O caso de Ota Benga no Zoológico do Bronx em 1906 foi repleto de controvérsias. Benga, além de ser exibido em uma jaula com macacos, realizava atividades como tiro com arco, tecelagem de cestos e até mesmo lutava com um orangotango, criando um espetáculo perturbador.
Inicialmente, o público parecia aceitar essa exibição, conforme relatado pelo New York Times, que mencionou a falta de objeções claras à presença de um homem em uma jaula com macacos. No entanto, quando líderes religiosos afro-americanos, como o reverendo James H. Gordon, expressaram seu descontentamento, o debate ganhou força.
Gordon, que dirigia um orfanato no Brooklyn, afirmou que ver um membro da raça negra em tal situação era uma humilhação adicional para uma comunidade já marginalizada. Ele enfatizou a necessidade de serem vistos como pessoas com alma e dignidade. Essa indignação ecoou e, em apenas dois dias após o pronunciamento de Gordon, os diretores do zoológico optaram por encerrar a exposição.
Após o encerramento da exibição, Benga foi visto vagando pelo zoológico, seguido por uma multidão que o observava com curiosidade e, infelizmente, em alguns casos, com atitudes hostis devido às circunstâncias que cercavam sua presença no local.
Os zoológicos humanos do início do século 20 enfrentaram uma série de problemas graves. As pessoas pertencentes a tribos africanas eram obrigadas a vestir roupas tradicionais, mesmo em condições climáticas adversas, como os dias gelados de dezembro. Além disso, os aldeões filipinos eram constrangidos a realizar repetidamente um ritual sazonal de comer carne de cachorro para chocar o público.
As condições de vida eram precárias, com falta de acesso a água potável e saneamento inadequado. Essas condições de higiene insatisfatórias resultaram em surtos de doenças, como a dissenteria, que se espalhavam rapidamente entre os indivíduos expostos. Essas circunstâncias demonstram o descaso e a falta de respeito pelas condições humanas desses indivíduos, que eram tratados como meras atrações ao invés de seres humanos com necessidades básicas e direitos.
Essa prática chocante nos jardins zoológicos do passado frequentemente não incluía medidas de segurança para impedir a fuga das pessoas expostas, embora a maioria delas, especialmente aquelas trazidas de outros continentes, não tivesse para onde escapar. Esses indivíduos, enquanto estavam nessas chamadas “aldeias étnicas”, eram incentivados a representar atividades cotidianas, demonstrar habilidades consideradas “primitivas” aos olhos do público, como a confecção de ferramentas de pedra, danças e rituais simples. Em alguns casos, eram coagidos a participar de lutas encenadas ou cerimônias de iniciação, tudo como parte do espetáculo.
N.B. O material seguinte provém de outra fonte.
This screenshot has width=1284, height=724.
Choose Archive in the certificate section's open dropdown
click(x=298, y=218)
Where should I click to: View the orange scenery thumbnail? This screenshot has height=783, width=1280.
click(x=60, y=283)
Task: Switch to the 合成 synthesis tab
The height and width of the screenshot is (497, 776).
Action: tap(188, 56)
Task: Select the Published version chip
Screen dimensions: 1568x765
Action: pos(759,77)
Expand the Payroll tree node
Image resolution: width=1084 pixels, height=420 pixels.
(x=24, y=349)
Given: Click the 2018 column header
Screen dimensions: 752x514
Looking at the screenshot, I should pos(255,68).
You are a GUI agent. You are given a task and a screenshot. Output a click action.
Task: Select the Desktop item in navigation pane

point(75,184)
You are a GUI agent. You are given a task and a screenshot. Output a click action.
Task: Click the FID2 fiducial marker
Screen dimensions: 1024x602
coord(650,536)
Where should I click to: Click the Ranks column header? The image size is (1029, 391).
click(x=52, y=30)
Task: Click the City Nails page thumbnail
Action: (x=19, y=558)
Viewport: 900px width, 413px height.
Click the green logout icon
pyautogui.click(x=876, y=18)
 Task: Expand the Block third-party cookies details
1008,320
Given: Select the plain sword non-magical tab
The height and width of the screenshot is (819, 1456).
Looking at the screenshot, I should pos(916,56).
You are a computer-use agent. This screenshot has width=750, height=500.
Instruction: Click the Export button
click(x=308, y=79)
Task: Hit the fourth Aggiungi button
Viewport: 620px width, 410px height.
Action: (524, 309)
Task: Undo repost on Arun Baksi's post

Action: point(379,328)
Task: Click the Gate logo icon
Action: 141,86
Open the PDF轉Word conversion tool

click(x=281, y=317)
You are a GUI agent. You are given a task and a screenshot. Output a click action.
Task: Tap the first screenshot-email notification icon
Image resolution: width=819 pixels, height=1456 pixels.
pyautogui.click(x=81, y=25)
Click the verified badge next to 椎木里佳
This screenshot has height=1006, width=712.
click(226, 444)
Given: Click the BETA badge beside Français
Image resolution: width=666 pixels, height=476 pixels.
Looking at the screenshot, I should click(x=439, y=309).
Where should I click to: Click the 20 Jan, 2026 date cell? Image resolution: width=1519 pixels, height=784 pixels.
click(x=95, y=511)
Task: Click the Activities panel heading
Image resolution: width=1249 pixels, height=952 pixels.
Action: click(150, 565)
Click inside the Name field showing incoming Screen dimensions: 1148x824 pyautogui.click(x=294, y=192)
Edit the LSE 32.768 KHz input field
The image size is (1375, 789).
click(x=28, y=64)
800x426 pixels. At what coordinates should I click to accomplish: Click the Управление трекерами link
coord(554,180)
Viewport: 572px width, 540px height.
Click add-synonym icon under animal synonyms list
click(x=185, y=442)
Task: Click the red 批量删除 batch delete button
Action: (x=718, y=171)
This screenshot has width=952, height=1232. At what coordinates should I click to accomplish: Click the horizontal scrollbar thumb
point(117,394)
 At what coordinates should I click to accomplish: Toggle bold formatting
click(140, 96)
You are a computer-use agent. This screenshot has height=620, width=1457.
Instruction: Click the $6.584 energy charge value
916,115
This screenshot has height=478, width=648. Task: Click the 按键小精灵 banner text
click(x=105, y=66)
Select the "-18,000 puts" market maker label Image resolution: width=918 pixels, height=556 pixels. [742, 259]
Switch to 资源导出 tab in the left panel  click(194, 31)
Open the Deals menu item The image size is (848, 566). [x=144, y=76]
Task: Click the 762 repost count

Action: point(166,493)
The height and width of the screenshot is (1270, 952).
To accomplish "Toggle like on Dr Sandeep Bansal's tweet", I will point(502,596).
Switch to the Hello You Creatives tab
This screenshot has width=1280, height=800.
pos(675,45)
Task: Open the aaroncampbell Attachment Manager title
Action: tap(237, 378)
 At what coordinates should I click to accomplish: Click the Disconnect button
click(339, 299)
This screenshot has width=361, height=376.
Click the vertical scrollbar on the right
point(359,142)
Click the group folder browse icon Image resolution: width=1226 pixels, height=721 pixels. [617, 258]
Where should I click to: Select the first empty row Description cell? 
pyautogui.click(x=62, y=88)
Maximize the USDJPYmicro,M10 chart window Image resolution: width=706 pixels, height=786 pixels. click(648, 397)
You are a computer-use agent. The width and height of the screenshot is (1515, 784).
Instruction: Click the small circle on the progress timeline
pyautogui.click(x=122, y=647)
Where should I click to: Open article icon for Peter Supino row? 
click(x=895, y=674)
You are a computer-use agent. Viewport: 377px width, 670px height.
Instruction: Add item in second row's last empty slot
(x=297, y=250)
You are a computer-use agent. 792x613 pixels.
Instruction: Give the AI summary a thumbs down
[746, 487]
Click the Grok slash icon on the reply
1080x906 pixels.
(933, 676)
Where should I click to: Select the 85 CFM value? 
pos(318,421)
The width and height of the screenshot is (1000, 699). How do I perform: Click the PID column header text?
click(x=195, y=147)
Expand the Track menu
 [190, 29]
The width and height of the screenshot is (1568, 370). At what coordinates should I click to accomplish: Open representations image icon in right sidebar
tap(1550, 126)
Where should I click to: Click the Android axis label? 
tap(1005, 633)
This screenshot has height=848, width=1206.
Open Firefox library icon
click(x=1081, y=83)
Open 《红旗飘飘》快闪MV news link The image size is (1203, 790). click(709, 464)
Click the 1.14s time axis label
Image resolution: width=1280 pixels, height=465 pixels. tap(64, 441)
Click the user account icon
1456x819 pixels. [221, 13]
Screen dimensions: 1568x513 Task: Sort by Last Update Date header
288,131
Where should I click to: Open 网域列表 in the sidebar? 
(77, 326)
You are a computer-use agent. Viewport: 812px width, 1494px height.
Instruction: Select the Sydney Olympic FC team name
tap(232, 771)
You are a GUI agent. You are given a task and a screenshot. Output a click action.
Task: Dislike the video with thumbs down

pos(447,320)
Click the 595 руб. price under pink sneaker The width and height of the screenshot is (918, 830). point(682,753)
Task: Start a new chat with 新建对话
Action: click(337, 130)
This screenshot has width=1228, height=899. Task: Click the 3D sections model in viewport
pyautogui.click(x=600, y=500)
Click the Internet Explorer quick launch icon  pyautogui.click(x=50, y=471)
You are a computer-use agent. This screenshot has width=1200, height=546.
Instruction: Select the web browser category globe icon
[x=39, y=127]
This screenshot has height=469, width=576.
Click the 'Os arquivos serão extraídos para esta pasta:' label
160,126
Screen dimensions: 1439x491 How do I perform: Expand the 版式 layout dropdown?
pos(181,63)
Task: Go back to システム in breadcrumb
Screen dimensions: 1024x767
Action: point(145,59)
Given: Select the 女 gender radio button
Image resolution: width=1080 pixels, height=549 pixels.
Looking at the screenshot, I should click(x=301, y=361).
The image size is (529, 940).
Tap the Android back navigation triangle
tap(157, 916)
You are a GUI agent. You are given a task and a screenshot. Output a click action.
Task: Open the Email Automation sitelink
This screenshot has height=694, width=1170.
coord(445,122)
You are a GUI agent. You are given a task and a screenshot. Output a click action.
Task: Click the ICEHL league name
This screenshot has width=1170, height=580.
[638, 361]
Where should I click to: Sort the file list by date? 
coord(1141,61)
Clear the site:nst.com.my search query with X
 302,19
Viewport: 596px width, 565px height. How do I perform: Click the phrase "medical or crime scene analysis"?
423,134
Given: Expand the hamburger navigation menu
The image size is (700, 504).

Essas atividades eram encenadas para satisfazer a curiosidade do público ocidental, que via esses povos como exóticos e inferiores. No entanto, essas representações eram extremamente desumanizantes, reduzindo culturas inteiras a estereótipos simplificados, sem respeitar a riqueza de suas tradições e identidades.
É surpreendente ver que não foi a indignação generalizada que encerrou esses zoológicos humanos. Nos anos que precederam a Segunda Guerra Mundial, o foco do público estava voltado para o conflito geopolítico iminente e a crise econômica, o que desviou a atenção de questões humanitárias urgentes.
No decorrer do século 20, houve uma mudança nas preferências de entretenimento. A televisão gradualmente substituiu os circos e os zoológicos itinerantes, seja com seres humanos ou animais, como a forma dominante de entretenimento. A exposição de nativos ou grupos étnicos como forma de entretenimento caiu em desuso à medida que os gostos do público mudaram e esses espetáculos se tornaram considerados socialmente inaceitáveis e desatualizados.